Assignment:
In these records, how many lines contain "search"? Please reply with the number only.

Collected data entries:
________________________________________
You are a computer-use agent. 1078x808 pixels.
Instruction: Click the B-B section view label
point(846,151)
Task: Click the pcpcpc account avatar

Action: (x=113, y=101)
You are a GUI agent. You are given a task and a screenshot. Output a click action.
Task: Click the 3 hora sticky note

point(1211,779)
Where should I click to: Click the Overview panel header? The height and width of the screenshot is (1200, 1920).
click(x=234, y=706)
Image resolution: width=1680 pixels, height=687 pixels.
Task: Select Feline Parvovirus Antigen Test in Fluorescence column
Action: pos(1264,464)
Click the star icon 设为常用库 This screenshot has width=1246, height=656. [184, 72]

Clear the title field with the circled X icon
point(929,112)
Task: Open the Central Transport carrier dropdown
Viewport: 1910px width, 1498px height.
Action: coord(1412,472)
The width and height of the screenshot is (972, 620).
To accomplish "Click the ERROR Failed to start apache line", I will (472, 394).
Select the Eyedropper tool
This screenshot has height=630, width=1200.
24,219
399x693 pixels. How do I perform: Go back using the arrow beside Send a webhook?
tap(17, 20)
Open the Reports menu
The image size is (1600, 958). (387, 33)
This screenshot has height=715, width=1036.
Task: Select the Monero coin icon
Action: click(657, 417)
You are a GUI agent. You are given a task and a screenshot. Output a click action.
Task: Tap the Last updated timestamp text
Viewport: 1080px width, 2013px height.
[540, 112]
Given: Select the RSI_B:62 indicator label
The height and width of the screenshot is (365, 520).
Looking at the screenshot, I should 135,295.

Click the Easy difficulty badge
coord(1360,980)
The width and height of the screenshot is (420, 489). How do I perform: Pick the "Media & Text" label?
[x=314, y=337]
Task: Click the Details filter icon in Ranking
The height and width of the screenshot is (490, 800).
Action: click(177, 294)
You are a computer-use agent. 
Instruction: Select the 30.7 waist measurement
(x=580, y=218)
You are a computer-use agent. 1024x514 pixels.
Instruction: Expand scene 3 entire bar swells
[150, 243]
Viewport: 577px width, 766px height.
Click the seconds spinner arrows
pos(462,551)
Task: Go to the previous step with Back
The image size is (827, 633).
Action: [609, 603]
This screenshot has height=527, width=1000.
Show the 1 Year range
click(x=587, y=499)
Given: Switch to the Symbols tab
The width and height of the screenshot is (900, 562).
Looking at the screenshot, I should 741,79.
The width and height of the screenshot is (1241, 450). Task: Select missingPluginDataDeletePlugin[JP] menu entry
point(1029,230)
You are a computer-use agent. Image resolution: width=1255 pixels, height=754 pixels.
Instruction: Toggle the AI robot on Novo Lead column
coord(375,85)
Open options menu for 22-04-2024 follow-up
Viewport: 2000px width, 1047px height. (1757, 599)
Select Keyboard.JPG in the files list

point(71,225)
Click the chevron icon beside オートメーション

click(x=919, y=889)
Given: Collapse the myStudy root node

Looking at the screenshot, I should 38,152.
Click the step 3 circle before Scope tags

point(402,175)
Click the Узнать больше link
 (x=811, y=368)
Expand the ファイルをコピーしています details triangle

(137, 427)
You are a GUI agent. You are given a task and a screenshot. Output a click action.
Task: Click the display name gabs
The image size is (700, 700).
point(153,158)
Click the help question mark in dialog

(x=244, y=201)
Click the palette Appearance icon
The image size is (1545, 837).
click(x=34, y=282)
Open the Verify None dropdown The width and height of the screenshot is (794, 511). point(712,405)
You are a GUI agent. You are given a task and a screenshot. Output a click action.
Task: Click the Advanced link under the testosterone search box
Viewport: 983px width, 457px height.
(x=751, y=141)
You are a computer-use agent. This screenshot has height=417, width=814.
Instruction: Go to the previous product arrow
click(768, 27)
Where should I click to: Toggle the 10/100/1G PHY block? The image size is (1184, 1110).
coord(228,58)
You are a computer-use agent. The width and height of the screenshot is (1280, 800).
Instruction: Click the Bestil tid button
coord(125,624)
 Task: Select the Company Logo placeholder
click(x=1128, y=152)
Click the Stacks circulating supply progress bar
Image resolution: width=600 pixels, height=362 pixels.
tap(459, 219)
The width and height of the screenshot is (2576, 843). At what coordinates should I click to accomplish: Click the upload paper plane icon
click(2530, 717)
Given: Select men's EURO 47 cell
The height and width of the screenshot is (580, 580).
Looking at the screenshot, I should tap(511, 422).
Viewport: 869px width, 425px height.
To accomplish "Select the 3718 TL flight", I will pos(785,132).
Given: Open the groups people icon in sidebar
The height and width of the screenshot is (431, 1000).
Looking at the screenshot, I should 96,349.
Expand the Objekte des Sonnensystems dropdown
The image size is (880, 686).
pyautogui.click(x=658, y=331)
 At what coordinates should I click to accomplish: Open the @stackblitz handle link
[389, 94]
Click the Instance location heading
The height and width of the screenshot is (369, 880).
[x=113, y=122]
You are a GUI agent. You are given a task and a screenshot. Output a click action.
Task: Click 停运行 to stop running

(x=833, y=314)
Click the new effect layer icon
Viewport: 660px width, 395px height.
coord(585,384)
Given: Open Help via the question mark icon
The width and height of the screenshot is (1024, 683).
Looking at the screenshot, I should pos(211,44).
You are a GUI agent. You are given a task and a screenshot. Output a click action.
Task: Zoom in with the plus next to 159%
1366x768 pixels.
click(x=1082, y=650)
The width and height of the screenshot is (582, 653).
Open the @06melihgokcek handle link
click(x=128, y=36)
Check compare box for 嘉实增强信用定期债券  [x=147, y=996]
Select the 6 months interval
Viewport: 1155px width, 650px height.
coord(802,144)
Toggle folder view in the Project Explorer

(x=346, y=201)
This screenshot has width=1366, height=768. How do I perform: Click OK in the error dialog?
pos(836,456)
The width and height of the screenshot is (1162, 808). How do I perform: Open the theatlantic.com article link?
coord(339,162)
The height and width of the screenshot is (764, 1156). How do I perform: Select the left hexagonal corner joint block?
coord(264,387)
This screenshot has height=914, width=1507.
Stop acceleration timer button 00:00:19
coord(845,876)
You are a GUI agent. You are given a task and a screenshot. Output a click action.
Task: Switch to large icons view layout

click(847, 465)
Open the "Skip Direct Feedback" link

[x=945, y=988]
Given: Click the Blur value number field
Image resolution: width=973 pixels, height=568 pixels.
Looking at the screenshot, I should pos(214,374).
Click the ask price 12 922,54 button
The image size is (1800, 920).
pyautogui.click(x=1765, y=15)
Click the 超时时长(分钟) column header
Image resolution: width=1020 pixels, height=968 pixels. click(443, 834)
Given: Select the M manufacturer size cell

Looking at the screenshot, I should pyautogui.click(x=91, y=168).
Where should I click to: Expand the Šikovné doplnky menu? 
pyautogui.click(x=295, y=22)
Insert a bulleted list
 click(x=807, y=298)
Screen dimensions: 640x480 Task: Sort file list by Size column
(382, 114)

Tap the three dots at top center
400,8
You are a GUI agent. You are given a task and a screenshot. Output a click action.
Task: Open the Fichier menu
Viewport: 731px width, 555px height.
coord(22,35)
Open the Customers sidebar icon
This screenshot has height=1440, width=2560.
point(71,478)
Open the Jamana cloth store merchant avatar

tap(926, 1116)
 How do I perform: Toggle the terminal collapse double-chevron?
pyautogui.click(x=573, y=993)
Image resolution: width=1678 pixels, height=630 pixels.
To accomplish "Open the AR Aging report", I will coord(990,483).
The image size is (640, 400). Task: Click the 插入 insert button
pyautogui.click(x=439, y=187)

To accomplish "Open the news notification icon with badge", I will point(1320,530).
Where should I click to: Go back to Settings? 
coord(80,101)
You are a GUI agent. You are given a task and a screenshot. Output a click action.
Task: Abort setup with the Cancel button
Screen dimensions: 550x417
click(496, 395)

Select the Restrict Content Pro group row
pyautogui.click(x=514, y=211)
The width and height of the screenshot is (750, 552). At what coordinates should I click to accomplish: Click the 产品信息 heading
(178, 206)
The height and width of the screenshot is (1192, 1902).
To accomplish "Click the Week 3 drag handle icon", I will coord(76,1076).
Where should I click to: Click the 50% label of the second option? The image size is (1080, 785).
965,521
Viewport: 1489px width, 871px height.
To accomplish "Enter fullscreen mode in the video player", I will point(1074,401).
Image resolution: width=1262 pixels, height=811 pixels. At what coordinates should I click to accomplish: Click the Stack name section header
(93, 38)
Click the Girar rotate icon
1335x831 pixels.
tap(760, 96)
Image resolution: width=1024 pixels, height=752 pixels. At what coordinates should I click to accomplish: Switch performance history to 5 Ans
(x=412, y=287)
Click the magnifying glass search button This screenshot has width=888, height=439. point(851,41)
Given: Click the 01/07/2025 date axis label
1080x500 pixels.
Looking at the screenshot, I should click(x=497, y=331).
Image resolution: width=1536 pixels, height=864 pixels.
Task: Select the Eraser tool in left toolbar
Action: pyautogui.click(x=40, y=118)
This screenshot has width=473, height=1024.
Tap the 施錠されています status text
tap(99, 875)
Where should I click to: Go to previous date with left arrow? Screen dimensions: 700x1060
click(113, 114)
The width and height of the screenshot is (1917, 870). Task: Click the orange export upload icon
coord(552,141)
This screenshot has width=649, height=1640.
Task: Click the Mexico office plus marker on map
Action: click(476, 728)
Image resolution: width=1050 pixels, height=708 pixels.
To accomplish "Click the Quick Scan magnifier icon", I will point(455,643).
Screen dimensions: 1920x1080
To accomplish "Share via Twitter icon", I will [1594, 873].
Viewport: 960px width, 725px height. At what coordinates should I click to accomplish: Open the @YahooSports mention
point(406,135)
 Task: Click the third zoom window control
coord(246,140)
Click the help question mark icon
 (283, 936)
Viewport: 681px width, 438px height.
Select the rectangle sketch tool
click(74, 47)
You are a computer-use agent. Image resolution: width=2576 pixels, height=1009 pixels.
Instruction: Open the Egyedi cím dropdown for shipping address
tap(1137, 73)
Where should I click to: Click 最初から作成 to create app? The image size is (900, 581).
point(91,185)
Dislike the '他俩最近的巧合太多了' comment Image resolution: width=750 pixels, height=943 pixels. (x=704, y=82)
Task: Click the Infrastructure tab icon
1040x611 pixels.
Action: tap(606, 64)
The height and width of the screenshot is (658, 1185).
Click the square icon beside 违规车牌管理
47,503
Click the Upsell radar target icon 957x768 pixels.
________________________________________
Output for this exercise:
2